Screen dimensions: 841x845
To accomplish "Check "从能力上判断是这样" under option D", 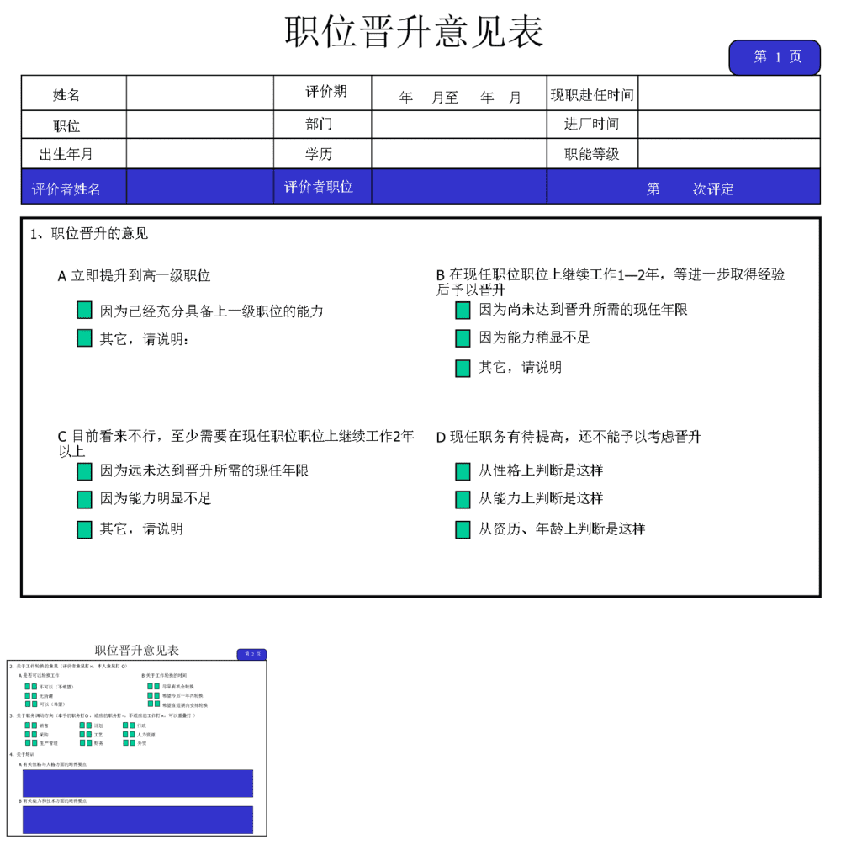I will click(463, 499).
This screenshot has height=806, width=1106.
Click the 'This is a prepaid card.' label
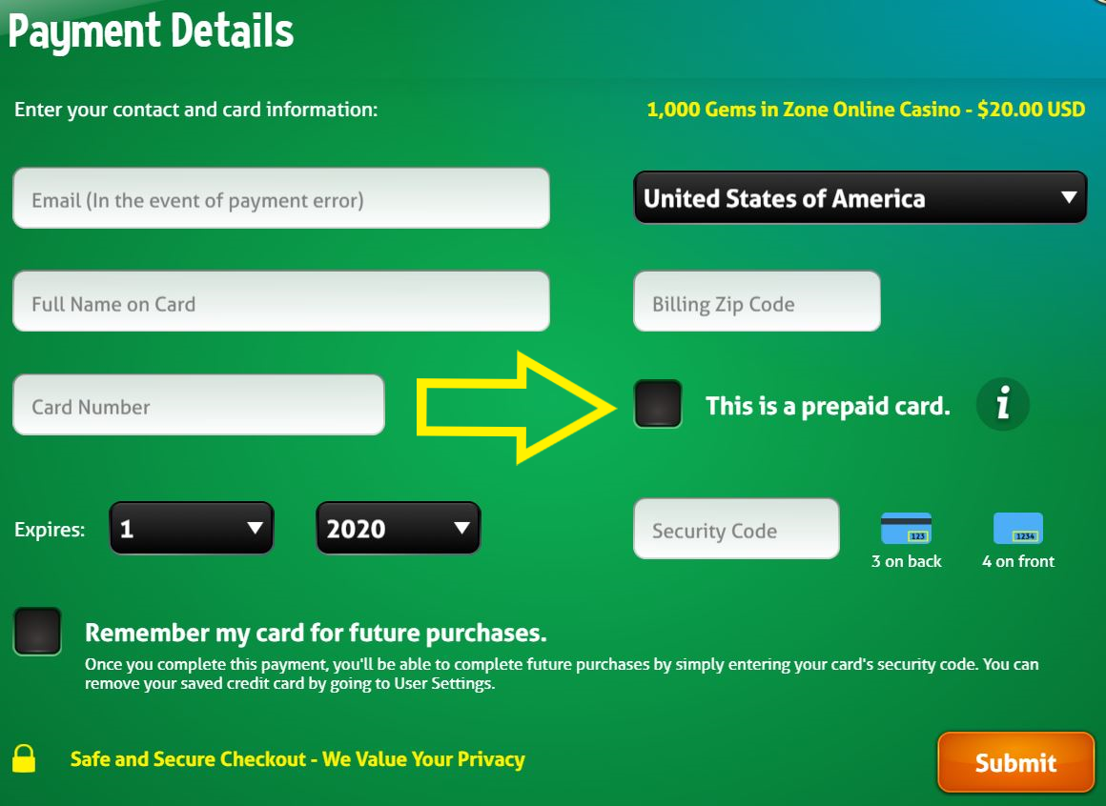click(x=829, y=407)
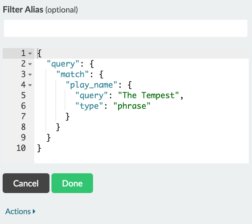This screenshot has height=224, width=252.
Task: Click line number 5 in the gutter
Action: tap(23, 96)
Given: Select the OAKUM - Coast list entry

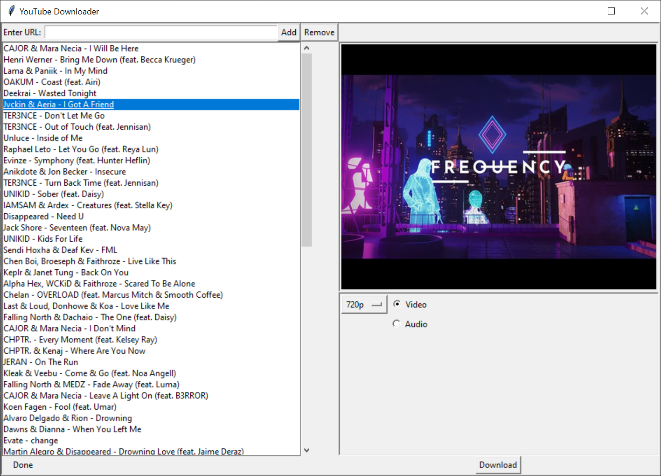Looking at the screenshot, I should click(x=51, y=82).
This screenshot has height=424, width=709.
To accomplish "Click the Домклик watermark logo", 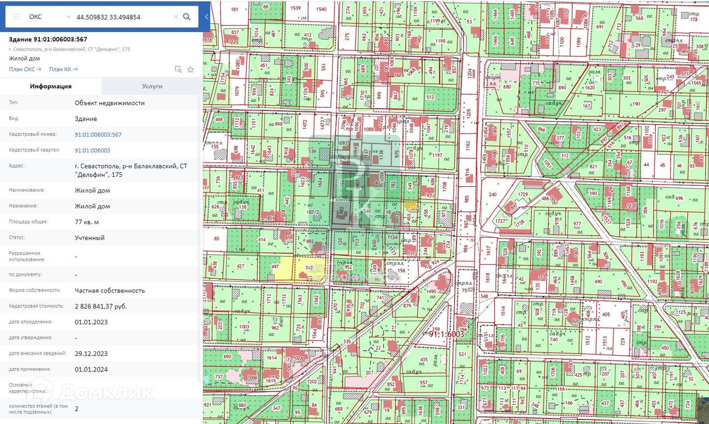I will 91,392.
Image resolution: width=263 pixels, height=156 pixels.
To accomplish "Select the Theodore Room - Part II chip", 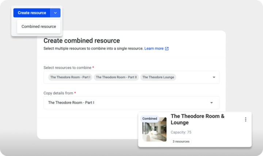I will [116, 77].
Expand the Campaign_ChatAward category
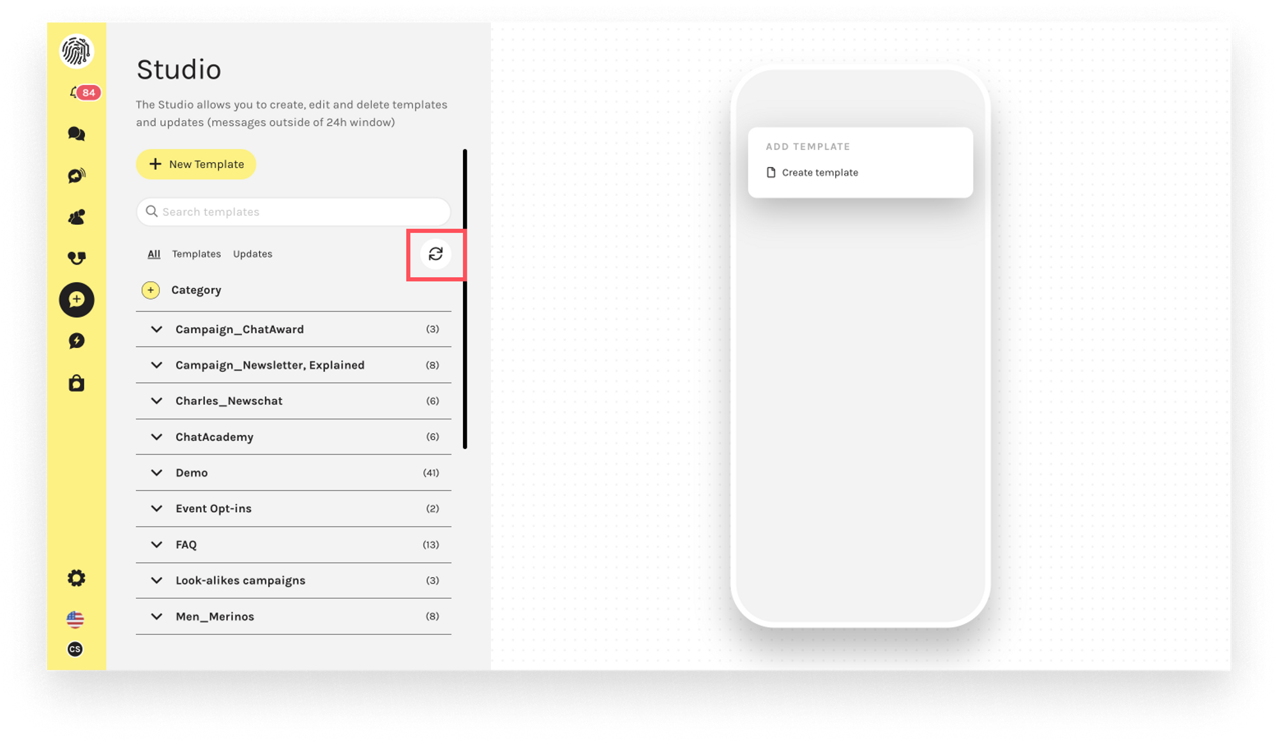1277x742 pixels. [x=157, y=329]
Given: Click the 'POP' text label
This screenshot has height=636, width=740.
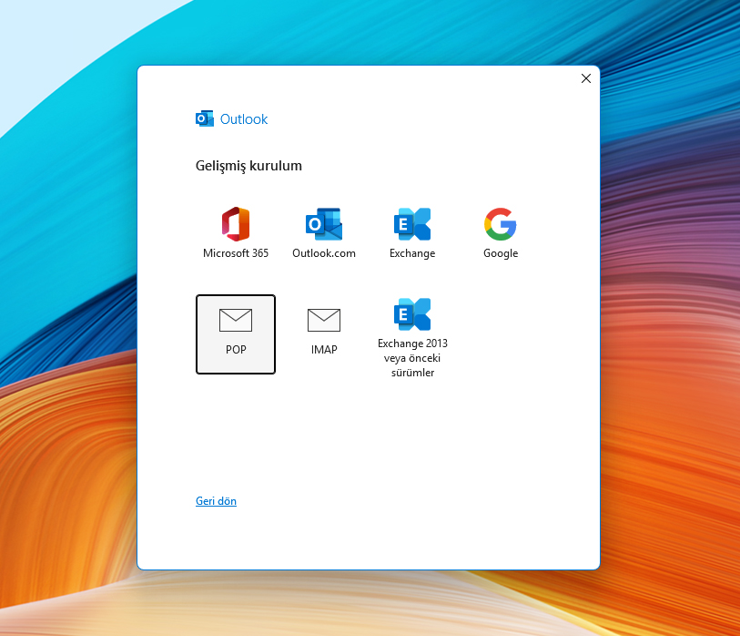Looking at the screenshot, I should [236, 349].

Exercise objective –
Restate exactly, and only, the lines from the one that holds "Given: Click the 'POP' text label" down to the last line of the material above. Omit the pictures.

Solution below –
Given: Click the 'POP' text label
This screenshot has height=636, width=740.
Looking at the screenshot, I should [236, 349].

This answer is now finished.